Saturday, July 11, 2009

Boolean expression simplification question

Would anybody be so kind to provide a direct proof of the following identity?

x · y + x · z + ~y · z = x · y + ~y · z

Thanks in advance.

PS: finally, I think I found a derivation using "integration factors" so to speak... but I am still interested in alternatives!


Stefan Schmiedl said...

It's been quite a while since I've done something like and might totally be wrong. Also I don't know what "integration factors" are, but kneading the expressions seems to work, too.
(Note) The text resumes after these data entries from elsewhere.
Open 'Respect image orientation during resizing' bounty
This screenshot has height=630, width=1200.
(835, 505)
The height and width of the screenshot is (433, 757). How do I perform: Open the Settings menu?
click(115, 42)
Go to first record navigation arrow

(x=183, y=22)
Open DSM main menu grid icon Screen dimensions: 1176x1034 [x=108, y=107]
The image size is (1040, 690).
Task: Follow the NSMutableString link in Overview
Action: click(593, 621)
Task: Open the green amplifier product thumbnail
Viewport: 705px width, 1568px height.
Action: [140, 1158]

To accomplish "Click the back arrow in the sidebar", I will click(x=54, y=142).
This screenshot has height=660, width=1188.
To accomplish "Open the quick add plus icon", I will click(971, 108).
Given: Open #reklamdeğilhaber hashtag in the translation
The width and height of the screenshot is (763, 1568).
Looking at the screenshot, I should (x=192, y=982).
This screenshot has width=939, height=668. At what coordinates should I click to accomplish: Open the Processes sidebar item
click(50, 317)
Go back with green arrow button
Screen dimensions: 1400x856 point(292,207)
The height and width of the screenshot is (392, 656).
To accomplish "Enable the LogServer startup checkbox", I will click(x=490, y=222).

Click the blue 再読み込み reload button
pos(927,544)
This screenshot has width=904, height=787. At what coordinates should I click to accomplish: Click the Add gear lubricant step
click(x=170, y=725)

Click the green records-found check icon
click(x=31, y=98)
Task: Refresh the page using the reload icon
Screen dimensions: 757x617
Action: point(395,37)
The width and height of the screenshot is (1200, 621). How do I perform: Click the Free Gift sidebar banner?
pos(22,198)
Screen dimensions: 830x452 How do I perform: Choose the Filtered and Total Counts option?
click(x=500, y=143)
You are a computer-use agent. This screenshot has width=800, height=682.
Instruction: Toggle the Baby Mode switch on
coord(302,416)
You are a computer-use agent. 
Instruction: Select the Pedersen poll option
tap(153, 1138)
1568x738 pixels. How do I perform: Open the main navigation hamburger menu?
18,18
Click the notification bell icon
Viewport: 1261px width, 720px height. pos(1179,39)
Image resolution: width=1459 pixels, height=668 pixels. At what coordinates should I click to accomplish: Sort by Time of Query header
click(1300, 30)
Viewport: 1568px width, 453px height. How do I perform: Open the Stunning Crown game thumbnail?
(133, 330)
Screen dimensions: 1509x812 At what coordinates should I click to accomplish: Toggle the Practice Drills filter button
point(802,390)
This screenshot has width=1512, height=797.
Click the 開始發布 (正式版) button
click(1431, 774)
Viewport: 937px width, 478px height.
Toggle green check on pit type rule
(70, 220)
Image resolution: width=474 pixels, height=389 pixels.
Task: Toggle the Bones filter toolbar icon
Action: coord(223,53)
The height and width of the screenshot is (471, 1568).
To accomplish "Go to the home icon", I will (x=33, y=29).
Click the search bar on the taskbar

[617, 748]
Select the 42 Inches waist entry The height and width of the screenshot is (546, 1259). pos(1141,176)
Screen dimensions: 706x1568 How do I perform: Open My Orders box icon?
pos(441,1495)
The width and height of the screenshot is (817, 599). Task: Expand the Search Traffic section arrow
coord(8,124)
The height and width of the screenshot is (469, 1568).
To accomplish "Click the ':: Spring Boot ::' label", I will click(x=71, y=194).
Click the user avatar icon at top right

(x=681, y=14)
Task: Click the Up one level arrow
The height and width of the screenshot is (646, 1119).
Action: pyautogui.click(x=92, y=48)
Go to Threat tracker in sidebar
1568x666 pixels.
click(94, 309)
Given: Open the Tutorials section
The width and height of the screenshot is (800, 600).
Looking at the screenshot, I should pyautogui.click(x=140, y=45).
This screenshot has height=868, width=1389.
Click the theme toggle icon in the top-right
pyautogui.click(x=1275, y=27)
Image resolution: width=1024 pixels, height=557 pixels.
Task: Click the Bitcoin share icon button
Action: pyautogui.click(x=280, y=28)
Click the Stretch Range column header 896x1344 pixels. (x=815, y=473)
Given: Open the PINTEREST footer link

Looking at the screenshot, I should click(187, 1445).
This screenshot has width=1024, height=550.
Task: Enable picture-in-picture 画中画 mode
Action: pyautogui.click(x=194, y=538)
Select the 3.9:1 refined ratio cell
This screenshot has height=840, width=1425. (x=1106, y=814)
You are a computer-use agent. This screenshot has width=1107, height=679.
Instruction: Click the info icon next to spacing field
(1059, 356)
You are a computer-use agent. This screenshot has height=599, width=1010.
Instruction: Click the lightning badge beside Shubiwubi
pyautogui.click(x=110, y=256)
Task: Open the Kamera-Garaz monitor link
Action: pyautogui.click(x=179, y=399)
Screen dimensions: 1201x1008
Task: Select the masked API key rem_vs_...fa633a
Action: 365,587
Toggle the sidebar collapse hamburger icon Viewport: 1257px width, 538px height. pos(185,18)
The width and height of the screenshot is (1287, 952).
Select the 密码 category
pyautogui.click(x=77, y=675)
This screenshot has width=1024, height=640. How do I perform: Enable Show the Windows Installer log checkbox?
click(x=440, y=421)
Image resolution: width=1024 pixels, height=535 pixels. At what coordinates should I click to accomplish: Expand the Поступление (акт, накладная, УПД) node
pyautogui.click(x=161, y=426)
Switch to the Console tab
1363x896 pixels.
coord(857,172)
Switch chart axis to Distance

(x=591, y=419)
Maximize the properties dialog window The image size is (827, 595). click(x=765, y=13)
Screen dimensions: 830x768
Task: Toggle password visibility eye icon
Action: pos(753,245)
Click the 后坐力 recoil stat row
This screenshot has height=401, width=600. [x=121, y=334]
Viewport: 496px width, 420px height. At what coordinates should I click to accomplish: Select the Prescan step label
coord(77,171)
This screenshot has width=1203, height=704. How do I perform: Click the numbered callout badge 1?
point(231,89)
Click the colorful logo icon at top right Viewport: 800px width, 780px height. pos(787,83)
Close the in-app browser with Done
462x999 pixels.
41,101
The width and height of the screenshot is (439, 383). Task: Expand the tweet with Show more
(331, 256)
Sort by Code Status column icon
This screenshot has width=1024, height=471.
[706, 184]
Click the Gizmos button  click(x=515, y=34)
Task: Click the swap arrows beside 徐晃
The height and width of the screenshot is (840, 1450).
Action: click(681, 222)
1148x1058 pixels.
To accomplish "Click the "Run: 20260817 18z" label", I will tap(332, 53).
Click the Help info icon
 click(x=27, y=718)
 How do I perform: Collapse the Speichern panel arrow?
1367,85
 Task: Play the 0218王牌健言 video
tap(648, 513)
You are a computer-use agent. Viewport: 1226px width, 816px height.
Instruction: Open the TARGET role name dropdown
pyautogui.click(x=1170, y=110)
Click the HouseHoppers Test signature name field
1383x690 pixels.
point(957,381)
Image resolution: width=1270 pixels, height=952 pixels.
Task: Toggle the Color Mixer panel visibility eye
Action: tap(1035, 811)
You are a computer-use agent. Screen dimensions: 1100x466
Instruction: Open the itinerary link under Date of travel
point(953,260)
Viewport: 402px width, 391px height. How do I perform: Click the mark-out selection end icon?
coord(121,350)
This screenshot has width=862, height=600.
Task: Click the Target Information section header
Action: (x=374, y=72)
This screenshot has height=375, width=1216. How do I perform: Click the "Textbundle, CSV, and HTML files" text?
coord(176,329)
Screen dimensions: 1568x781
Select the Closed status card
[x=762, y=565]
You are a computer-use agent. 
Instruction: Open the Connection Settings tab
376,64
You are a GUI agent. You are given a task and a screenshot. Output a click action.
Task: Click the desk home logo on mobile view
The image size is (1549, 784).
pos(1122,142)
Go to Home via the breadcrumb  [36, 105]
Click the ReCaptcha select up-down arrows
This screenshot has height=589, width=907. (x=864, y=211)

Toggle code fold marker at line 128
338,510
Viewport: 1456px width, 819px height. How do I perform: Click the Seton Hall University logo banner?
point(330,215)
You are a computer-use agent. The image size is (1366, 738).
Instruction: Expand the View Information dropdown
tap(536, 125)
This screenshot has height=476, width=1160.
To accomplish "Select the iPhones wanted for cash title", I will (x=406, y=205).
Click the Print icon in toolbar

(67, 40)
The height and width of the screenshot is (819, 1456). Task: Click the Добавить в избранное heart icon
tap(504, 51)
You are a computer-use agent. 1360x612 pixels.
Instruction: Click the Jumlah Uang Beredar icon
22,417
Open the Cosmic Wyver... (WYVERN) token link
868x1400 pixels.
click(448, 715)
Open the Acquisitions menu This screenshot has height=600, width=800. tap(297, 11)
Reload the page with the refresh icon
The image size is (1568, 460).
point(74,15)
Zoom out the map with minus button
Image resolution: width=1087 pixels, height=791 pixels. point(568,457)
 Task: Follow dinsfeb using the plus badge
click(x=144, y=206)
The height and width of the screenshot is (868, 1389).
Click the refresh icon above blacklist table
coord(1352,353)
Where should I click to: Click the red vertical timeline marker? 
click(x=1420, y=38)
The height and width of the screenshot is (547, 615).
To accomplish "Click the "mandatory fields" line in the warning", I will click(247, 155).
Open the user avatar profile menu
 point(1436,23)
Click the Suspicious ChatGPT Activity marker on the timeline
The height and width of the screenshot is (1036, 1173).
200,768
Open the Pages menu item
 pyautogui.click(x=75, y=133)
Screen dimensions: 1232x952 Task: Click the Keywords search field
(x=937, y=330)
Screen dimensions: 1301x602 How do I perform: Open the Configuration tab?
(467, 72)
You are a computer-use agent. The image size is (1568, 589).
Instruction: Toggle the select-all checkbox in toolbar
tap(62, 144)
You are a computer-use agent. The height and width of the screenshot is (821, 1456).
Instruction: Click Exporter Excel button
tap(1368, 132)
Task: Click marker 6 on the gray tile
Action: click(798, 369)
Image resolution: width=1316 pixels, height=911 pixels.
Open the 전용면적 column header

x·y + x·z + ~y·z = x·y + ~y·z

Practically speaking: Can x·z influence the result of x·y + ~y·z?
The only way it could would be for the latter to be false and the former to be true, i.e.

~( x·y + ~y·z ) · (x·z) = 1

Let's rewrite the first expression:

~( x·y + ~y·z )
  = ~(x·y) · ~(~y·z)
  = ( ~x + ~y ) · ( ~~y + ~z )
  = ( ~x + ~y ) · ( y + ~z )
  = ~x·( y + ~z ) + ~y·( y + ~z )
  = ~x·y + ~x·~z + ~y·y + ~y·~z
  = ~x·y + ~x·~z + ~y·~z

Now our expression from above becomes

~( x·y + ~y·z ) · (x·z)
  = ( ~x·y + ~x·~z + ~y·~z ) · (x·z)
  = (~x·y)·(x·z) + (~x·~z)·(x·z) + (~y·~z)·(x·z)
  = ~x·x·y·z + ~x·x·~z·z + x·~y·~z·z
  = 0

i.e. it is always false, no matter the values of x,y,z. So your claim is true.

Andres said...

Ahhh, wonderful! Thank you! What I did was to compare

(x·y + x·z + ~y·z)(x·z)
(x·y + x·z + ~y·z)(~(x·z))


(x·y + ~y·z)(x·z)
(x·y + ~y·z)(~(x·z))

The resulting expressions are identical, and hence, the expressions on the left (should, I think) have the same behavior too. I tried finding a direct derivation and failed miserably... so I ended up using (x·z) as some sort of "integration factor". I almost used the term "summation factor" as it is used in Concrete Mathematics... sometimes, sum(f(x)) is impossible to find, but sum(kf(x)) is very easy and so k becomes a "summation factor".

By the way, a truth table analysis shows the claim is true... although I was looking for more than just a truth table "cheat" :).

Andres said...

Actually, more than "summation factor", it's more along the lines of verifying that the expressions on the left do not depend on (x·z) by "taking derivatives"...

Stefan Schmiedl said...

heh ... I did give the truth table proof a shot before I dove into symbol juggling :-)

And I seriously have to go dig out my copy of Concrete Mathematics ... it's been too long a time, since I worked on it.

Andres said...

Concrete Mathematics kicks ass.

Markus Gälli said...

or ask :
Wolfram Alpha

Concrete Mathematics is available online here.